In most cases, convincing results are based on detailed observation and not on generalisation. However, Bondu does not seek to award them documentary value for the embellishment of narrative contexts and the events mentioned to give them an impression of authenticity. In the last resort, the constructed nature of the work is always visible. The detailed observations, including the resulting works, are thus speculation, hypotheses and inventions. In the case of the installation Remote Viewer, these are based once again on topoi that form part more or less of the collective memory, like the Cold War, parapsychology, experiments conducted by the NASA, artificial intelligence and the World Chess Championship of 1972. Indeed, even if they are to generate even the vaguest schematic or stereotyped associations in the observer, they nonetheless display a certain degree of probability.
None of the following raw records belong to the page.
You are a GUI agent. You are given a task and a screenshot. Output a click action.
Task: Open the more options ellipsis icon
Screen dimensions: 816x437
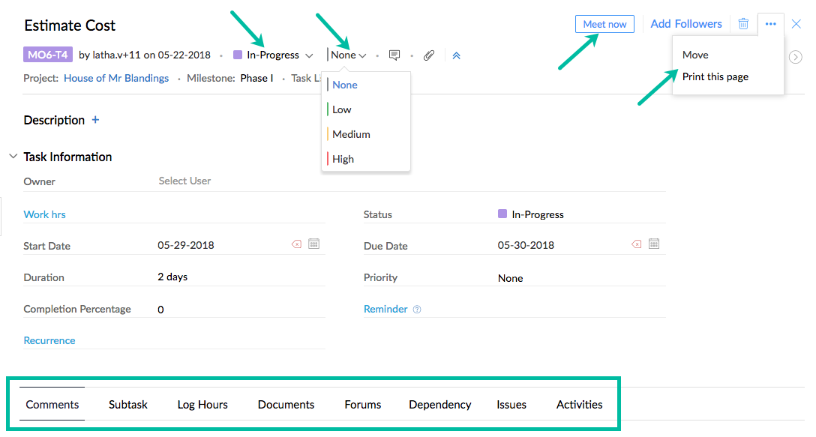coord(771,24)
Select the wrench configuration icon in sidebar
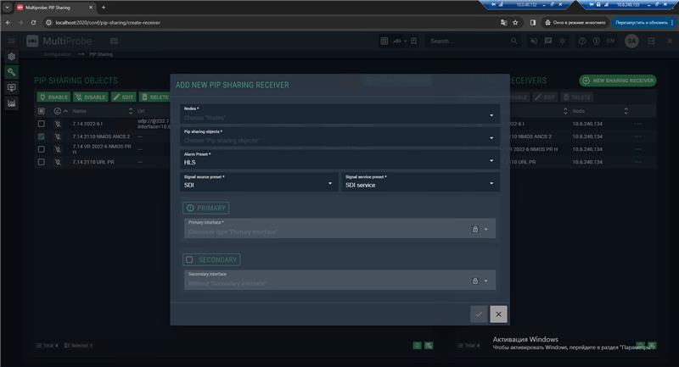 12,72
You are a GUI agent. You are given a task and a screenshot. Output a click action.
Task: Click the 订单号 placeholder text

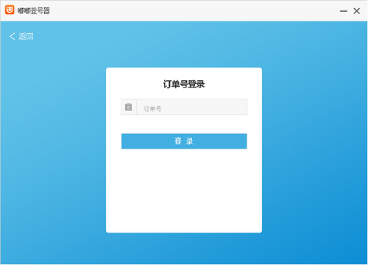(152, 109)
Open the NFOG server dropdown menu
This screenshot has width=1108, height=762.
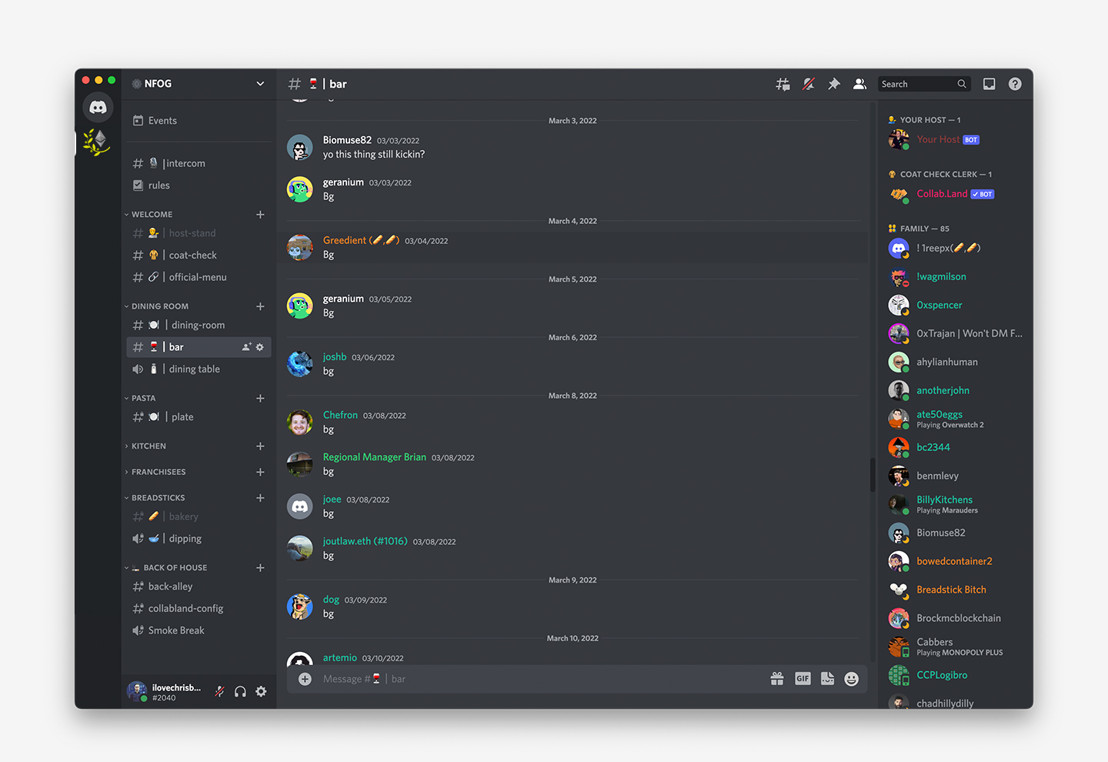260,84
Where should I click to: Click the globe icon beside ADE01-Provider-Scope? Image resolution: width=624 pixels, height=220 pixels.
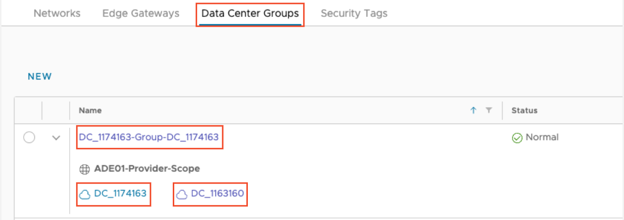tap(85, 169)
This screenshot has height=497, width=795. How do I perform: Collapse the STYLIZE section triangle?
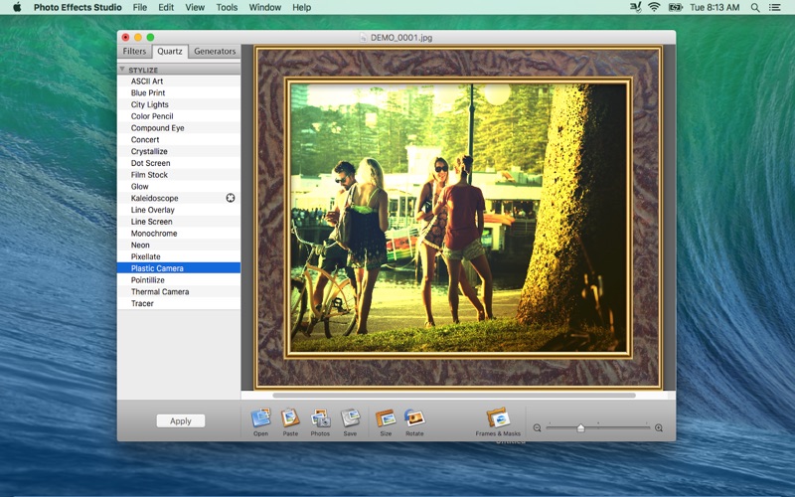click(x=122, y=70)
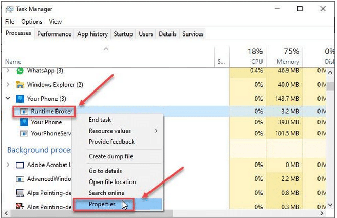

This detail does have importance as the ‘speculations’ are not purely theoretical and virtual but effectively have a physical form for which the artist has acquired a whole set of artisanal know-how over the years, some of which is very advanced : making a bulb (for The Bulb of Livermore, 2012), the blueprint, a now rare technique also referred to as the ferroprussiate process (for Rosen Association, 2012), digital restoration techniques (for Guam, 2012) and advanced skills in joinery (in the case of the chairs for Remote Viewer, 2015), to give just a few examples.

This brings us back to our initial question, that of how to manage the mass and diversity of information. Is our mind as conceived by the 17th century empiricists, for example, a tabula rasa ceaselessly engraved with fresh information that constantly changes the person ? Or, as held by Platonists and rationalists, does it bear the print of innate ideas that guide the individual, regardless of interior and exterior influences ? Perhaps the reply lies in neither of these points of view, at least as regards Bondu. The features of his work and the mixture of procedures and idiosyncratic, artisanal, experimental and speculative interests go more towards the constant sensorial exploration of the possibilities of reading the world and recreating it at different levels and in different contexts. His work is a portrait of virtualisation and of the information tangle of the present, not as spectres but as new occasions to go deeply into fields that seem to us to be known, exhausted, over-used and devoid of any substance and about which there seemed to be nothing more to say. And then the political dimension of Bondu’s work lies in his way of avoiding true/false polarity and of conceiving possible alternative contexts through geographies and periods. Each new exploration, that is to say each new decision to start from a particular point in the tangle, sets things in movement.

Perhaps, this is why one of what must be the artist’s most concise works is focused on the dice, combining contingency and necessity. This arrangement with a valuable appearance consists of a set of different types of slightly stylised dice dating from different periods and from different places, shown in the form of wooden polyhedra placed on the removable leaves of a piece of occasional furniture. It is not by chance that the work is entitled The Possibles.